Look through the records below for the line with "Midbrain Franchise in West Bengal (82, 265)". Return that line and each one after it up to and including the line with "Midbrain Franchise in Chhattisgarh (82, 139)", exactly.

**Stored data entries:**
● ● ● ● ● ● ●

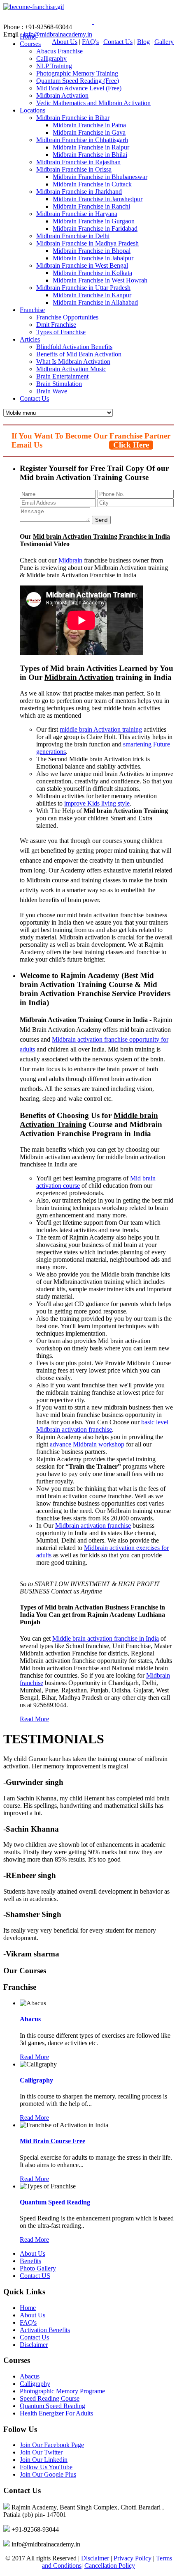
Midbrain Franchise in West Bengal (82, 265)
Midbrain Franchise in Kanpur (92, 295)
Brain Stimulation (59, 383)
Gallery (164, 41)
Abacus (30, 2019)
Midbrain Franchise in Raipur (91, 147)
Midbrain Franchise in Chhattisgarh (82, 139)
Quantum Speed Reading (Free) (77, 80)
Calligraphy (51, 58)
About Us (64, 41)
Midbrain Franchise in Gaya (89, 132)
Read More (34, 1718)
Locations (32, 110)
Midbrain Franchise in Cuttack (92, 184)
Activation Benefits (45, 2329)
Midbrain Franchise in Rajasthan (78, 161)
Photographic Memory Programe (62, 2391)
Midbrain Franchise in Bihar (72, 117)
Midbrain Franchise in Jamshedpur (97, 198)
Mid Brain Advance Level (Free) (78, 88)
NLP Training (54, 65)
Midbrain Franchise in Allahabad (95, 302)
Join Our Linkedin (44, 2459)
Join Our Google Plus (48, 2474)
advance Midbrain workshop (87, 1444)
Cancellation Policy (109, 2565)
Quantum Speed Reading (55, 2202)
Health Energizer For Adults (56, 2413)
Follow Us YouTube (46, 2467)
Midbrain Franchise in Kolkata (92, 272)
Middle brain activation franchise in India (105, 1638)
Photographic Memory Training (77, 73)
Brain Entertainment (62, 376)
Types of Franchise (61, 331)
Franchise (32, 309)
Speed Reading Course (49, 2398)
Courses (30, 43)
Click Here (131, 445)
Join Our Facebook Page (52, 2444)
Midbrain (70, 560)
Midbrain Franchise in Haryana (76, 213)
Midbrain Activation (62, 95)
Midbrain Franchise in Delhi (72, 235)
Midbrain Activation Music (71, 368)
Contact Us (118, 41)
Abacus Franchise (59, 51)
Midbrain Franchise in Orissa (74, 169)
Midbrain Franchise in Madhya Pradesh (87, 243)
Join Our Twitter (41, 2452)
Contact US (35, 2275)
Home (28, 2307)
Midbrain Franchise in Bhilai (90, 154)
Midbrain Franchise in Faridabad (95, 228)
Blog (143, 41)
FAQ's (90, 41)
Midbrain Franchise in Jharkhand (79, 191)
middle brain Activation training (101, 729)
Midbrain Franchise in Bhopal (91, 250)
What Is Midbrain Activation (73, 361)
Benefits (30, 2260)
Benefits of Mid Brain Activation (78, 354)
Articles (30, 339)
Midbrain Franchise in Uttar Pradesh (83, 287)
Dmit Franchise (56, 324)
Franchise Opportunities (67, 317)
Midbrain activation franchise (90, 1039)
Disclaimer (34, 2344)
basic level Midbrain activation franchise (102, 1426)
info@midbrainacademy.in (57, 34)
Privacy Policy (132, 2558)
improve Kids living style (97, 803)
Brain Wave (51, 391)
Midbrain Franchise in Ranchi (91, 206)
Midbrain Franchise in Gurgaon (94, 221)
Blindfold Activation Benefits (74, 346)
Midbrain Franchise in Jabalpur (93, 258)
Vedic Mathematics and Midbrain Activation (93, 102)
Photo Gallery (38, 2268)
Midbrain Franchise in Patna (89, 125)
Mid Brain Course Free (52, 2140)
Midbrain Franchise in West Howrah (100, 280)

● ● ● ● ● ● ●

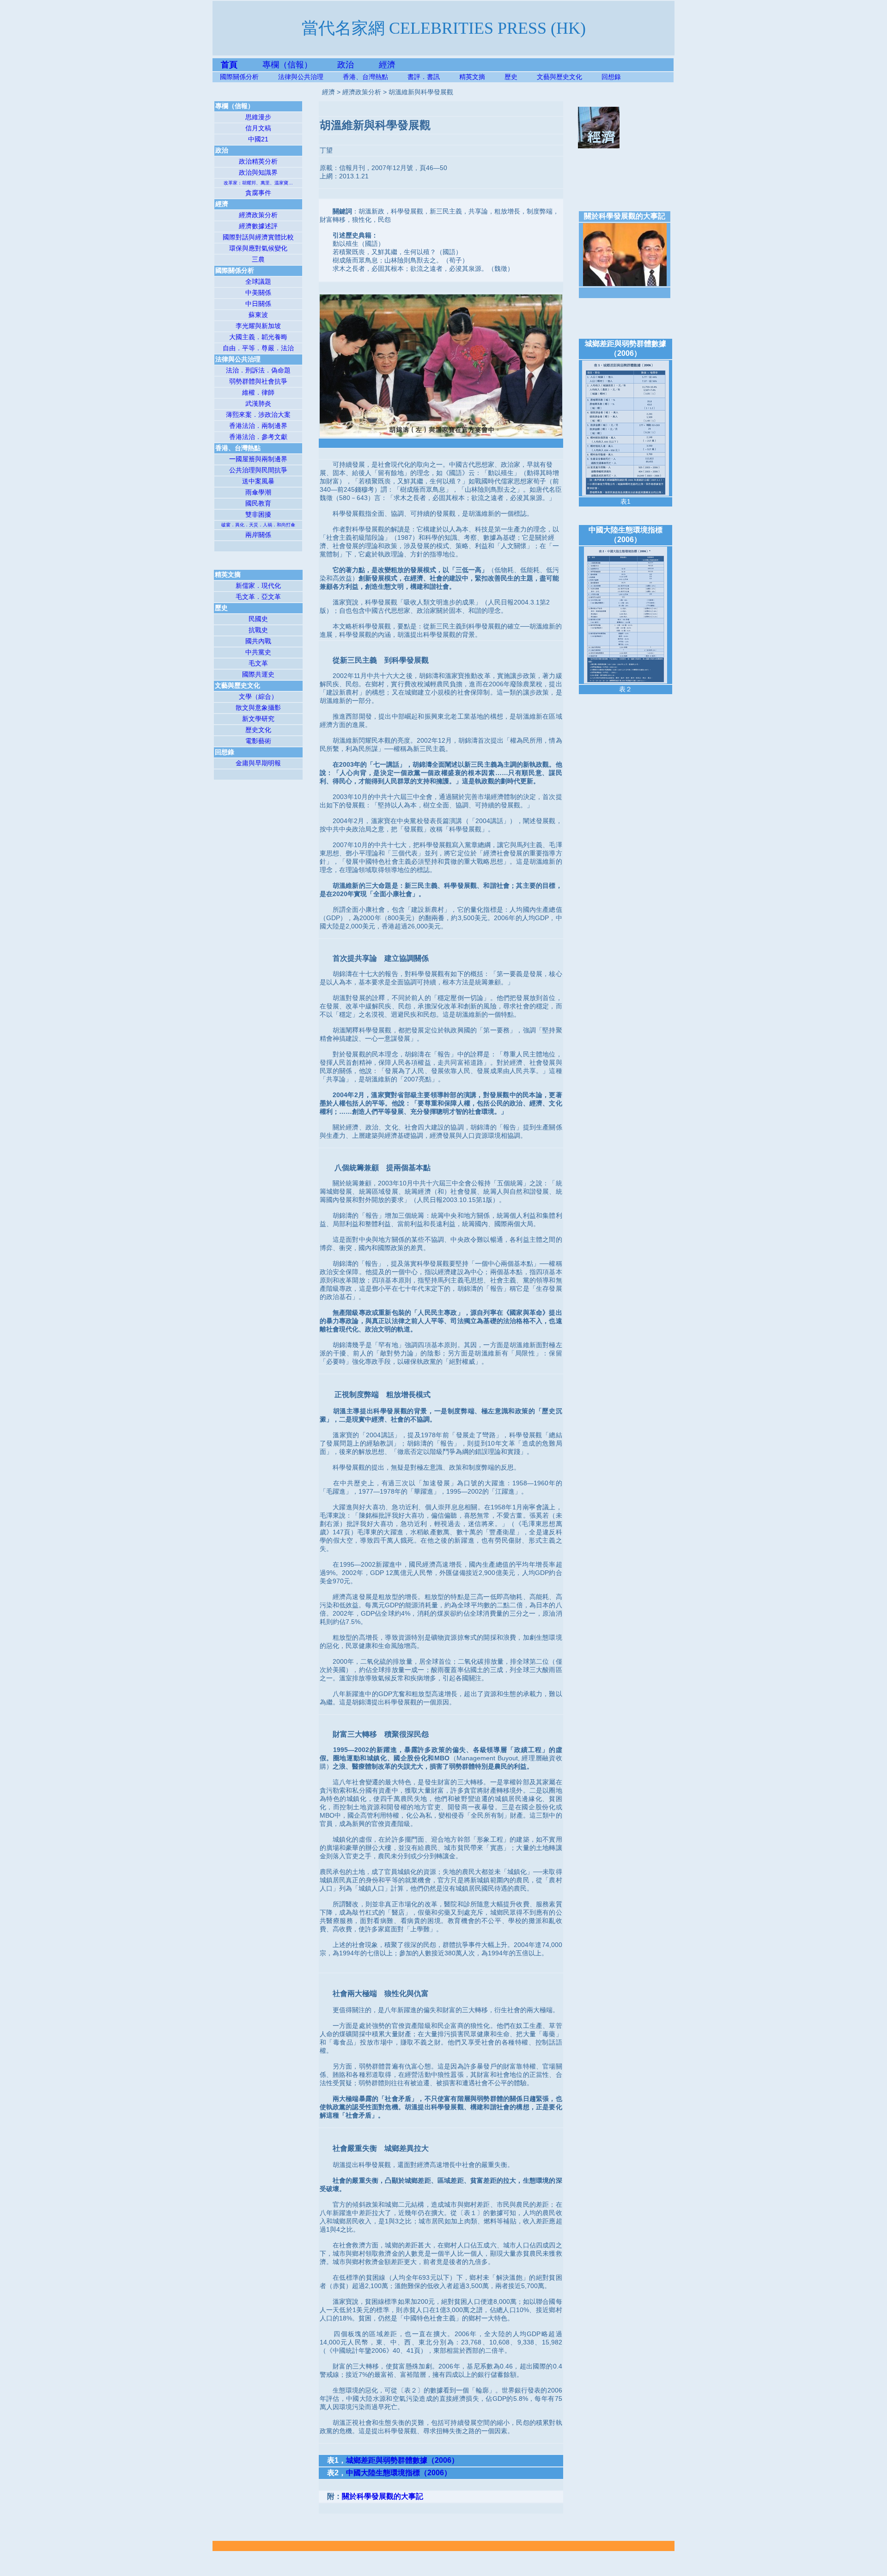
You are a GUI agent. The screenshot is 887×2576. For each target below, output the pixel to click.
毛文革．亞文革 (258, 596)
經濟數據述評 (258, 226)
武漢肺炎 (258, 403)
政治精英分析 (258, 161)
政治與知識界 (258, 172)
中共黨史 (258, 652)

● ● ● ● ● ● ●

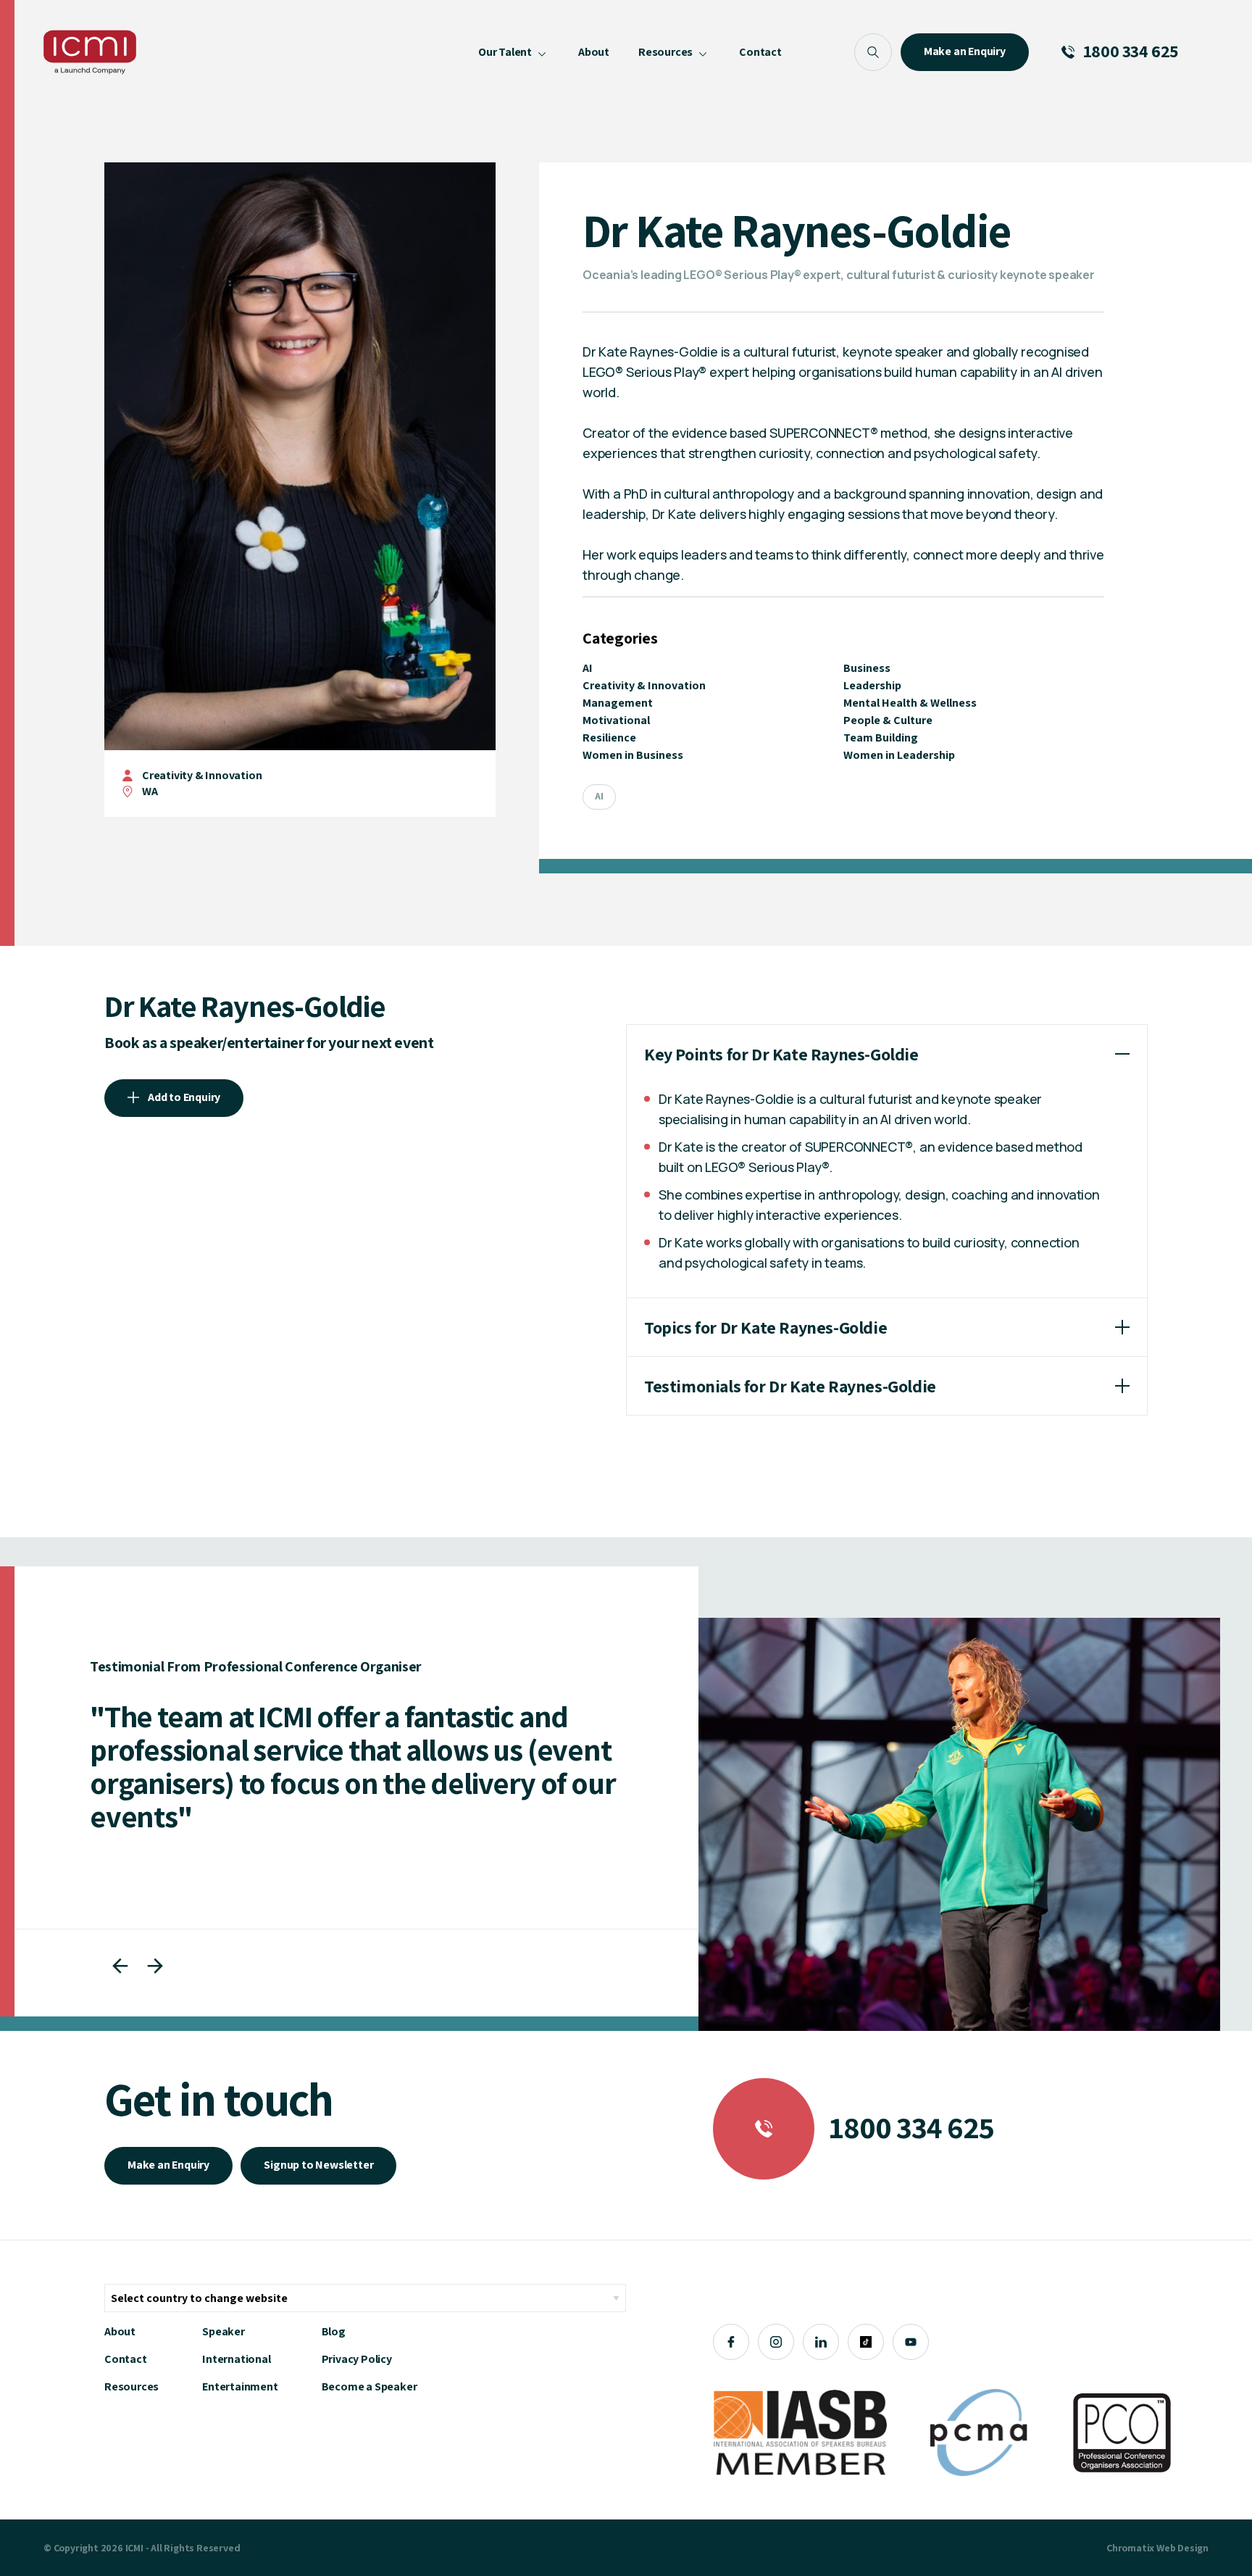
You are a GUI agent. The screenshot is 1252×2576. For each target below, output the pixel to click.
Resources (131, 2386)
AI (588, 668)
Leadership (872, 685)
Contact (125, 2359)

● ● ● ● ● ● ●

**WRITTEN RESPONSE:**
Midbrain Franchise in West Bengal (82, 265)
Midbrain Franchise in Kanpur (92, 295)
Brain Stimulation (59, 383)
Gallery (164, 41)
Abacus (30, 2019)
Midbrain Franchise in Raipur (91, 147)
Midbrain Franchise in Chhattisgarh (82, 139)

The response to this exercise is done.